#### What the task asks:
When you reach the line in the listing below that contains "For every named", begin returning lines exactly as written, and stop after the line that contains "imprimir (828, 2137)". Return no other lines.
───── Source material ─────
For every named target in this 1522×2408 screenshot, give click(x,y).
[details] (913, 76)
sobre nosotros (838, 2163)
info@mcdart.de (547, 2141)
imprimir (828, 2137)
─────
───── Source material ─────
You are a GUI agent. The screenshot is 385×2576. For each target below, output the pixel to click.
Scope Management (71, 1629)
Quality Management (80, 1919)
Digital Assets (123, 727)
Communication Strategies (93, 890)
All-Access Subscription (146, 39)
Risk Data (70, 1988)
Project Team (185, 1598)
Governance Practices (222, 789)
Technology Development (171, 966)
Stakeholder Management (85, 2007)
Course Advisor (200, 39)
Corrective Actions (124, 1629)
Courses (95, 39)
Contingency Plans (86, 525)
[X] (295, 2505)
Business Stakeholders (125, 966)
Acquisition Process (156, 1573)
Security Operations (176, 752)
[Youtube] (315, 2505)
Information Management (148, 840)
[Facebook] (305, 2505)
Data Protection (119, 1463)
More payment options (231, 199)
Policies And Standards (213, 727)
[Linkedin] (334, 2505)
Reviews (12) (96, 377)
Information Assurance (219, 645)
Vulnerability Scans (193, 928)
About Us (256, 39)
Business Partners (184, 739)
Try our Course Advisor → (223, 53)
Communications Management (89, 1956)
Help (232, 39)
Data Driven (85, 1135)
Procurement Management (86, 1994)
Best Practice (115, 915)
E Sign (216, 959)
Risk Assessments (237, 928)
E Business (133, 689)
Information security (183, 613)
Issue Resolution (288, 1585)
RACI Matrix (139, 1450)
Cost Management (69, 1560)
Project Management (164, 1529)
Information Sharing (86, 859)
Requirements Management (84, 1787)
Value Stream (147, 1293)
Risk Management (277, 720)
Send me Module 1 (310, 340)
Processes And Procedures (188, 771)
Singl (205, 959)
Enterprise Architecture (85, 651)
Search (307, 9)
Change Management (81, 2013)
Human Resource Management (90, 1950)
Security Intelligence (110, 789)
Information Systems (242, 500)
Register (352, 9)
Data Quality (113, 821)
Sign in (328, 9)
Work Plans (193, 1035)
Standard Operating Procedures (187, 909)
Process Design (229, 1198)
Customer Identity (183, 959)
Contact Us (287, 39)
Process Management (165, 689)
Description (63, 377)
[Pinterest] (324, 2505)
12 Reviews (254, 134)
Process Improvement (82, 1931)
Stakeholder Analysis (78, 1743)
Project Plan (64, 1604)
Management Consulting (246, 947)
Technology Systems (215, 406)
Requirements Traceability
─────
#### Answer space:
For every named target in this 1522×2408 screenshot, give click(x,y).
[details] (913, 76)
sobre nosotros (838, 2163)
info@mcdart.de (547, 2141)
imprimir (828, 2137)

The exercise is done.